Kubernetes则基于这些问题的考虑而采用了基于松散的标签的方式来对容器进行分组。如果一个容器头上打了多个标签，那么它就同时隶属于不同的组。 Kubernetes支持动态地添加、删除和修改这些标签，并支持用标签选择器的类似集合的语法来查询某个标签下的所有容器。

当心不必要的所有权绑定

Borg系统中，一个任务是不能独立于它的Job而单独存在的；创建了一个Job的同时也就创建了对应的Task；随后这些Task就永远地和对应的Job关联起来；删除了Job也同时意味着对应的Task被删除。 这样虽然方便但是却有一个大大的缺陷：因为只有一个基于下标的分组，Borg需要管理所有的可能的场景。 如果一个Job需要存储仅仅对某个服务有意义的参数，那么用户就必须寻找一种间接的方式来完成。

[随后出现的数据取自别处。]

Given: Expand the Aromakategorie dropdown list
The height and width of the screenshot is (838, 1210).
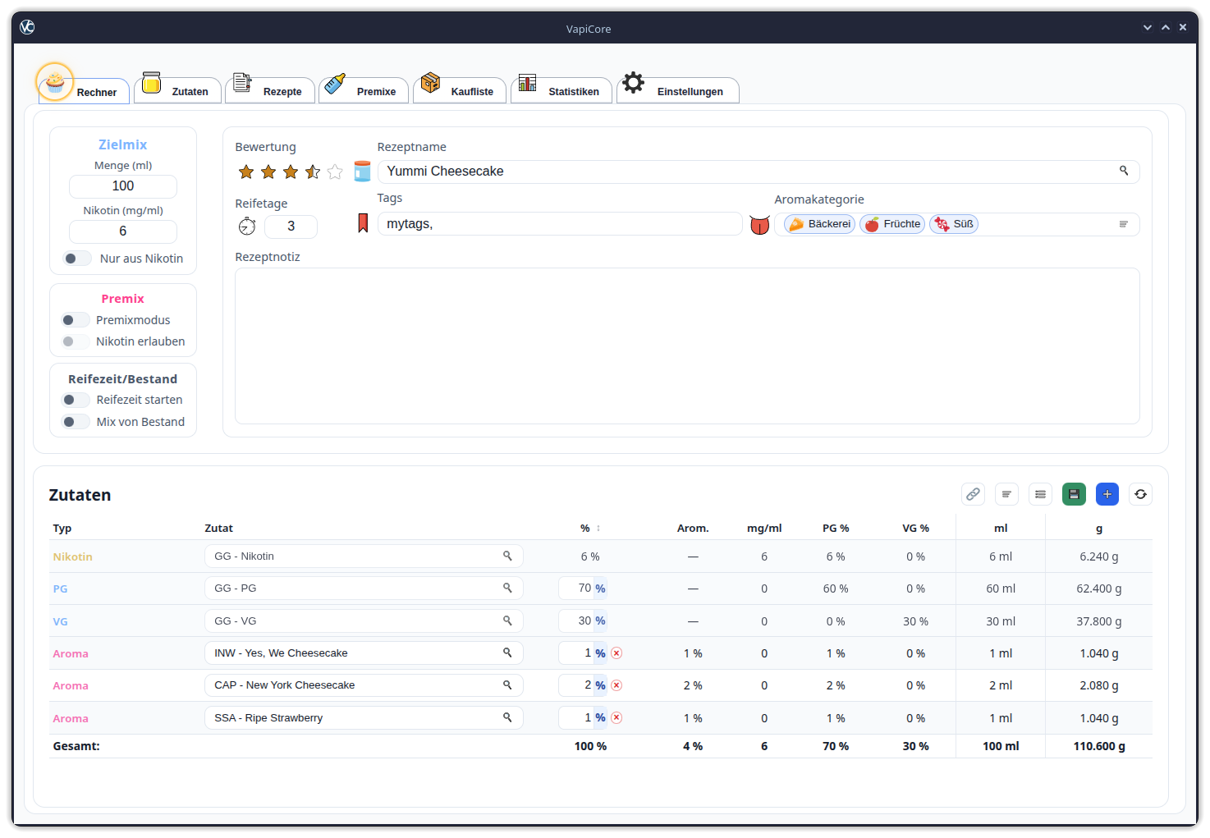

Kubernetes则通过上述的基于Label的解耦方式来分离POD的生存周期管理和容器选择策略。 这样的灵活性允许下面这种用户场景：当用户想对他的服务POD进行调试的时候，他可以去掉某个POD头上的标签，然后后台的部署控制器就会注意到这个标签的变更，进而将其从服务实例列表中删除。 此时用户就可以在这个运行的POD上做调试而不用担心对正在运行的业务造成任何影响。 同时后台的控制器会根据实现定义的POD数量要求，重新创建一个新的POD来替换这个不正常的POD实例。

不要泄露原始状态

API架构的不同是Kubernetes和它的前辈们的主要的不同。

Borg是一个基于单体架构的复杂软件，它的核心模块直到所有的API操作的予以逻辑。其内部维护了包括机器和机器上跑的Job和Task的集群状态控制逻辑，并使用基于Paxos的中心化存储来保存这些状态信息。

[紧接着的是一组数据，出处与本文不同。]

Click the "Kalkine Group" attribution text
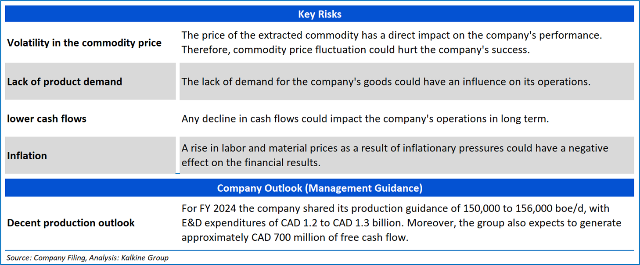Viewport: 640px width, 265px height. 147,258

Omega则不在保留中心化的状态管理逻辑，而仅仅保留了一个处于从属角色的全局的状态存储用于异常恢复。所有的逻辑语义控制操作则被下放给了数据存储的使用端，它们会直接读写对应的数据存储。 实现上每一个Omega组件使用了完全相同的客户端库来做数据结构的序列化、反序列化，重试和语义一致性处理。

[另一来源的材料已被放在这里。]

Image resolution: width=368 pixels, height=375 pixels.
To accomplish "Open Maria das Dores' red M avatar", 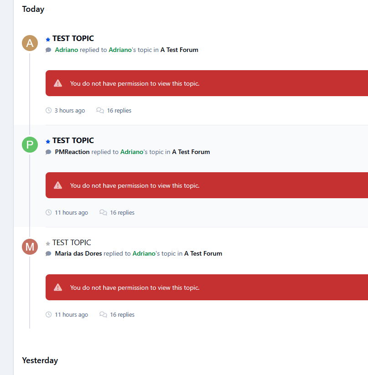I will [x=30, y=247].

Kubernetes走了一条中间路线：既保留了Omega的去中心化存储架构的扩展性和灵活性，又复用了系统范围的数据修改策略的一致性。 这种做法依赖于一个中心化的API Server，该Server屏蔽了底层存储和对象校验、默认值初始化、版本处理的细节。

悬而未决的问题

Google同时列举了一些截至论文发表时还没有很好解决的问题，以便社区可以进一步探讨找到更好的解决方案。

配置问题

如何处理传递给应用程序容器它们想使用的配置数据，是Google自己所遇到的耗费了最多智力和代码的最显著的一个问题。 这个问题的本质上，我们需要找到一种方式传递一系列的值给应用程序，而不需要用写死的方式传递给它们。 Borg历史上的这类信息包含

• 繁琐的信息推导，如默认的重启策略
• 调整和校验应用程序的命令行参数传递
• 可以给一些列程序共同使用的配置文件模板库
• 镜像文件版本规范
• 发布管理工具

想解决这些问题，配置管理系统可能不得不创造新的领域特定语言，并最终衍生出一套图灵完备的语言；最终这又变成了程序员想拜托的配置即代码的窘境。 因为这种方式本身并没有降低运维的复杂性，还将负担从真正的业务代码变成语言转嫁到了领域特定的语言上，给调试和修改带来新的麻烦。

Google认为最终可能的方案是采用一些简单的数据语言格式，比如JSON或者YAML格式；因为它们自身有完整的工具链，并且被大部分人所熟悉和理解。

依赖管理

如果一个服务自身需要依赖于其它服务才能运行，一个很自然的想法是将依赖管理和部署的任务交给容器管理平台，从而让它可以自动地根据依赖规则来管理相关联的服务的发布、部署和升级。

乍一看似乎一个基于传递依赖关系的有向图可以解决，然而现实应用的时候却有不少其它的复杂性需要考虑而不仅仅是一个启动状态的处理

• 依赖于外部认证服务并且需要传入对应的认证、授权信息，这期间可能需要启动一个外部服务的连接
• 传递依赖的过程中，服务的认证、授权、计费信息可能需要被通盘处理

同时如何保持这些依赖信息总是和程序的开发更新步骤一致，也没有很好的答案，因为很多时候这些信息的追踪和更新都是靠已于出错的人工步骤来完成的；该事实反而加强了自动化这些繁琐操作的动机。

结论

Google认为它已经将自己十数年构建容器管理系统的经验和教训总结在最新的Kubernetes项目中了；论文的最后Google号召社区能够加入这一开源社区，共同努力来提升容器管理基础设施的能力，使云时代的程序员能得到最大的效率提升。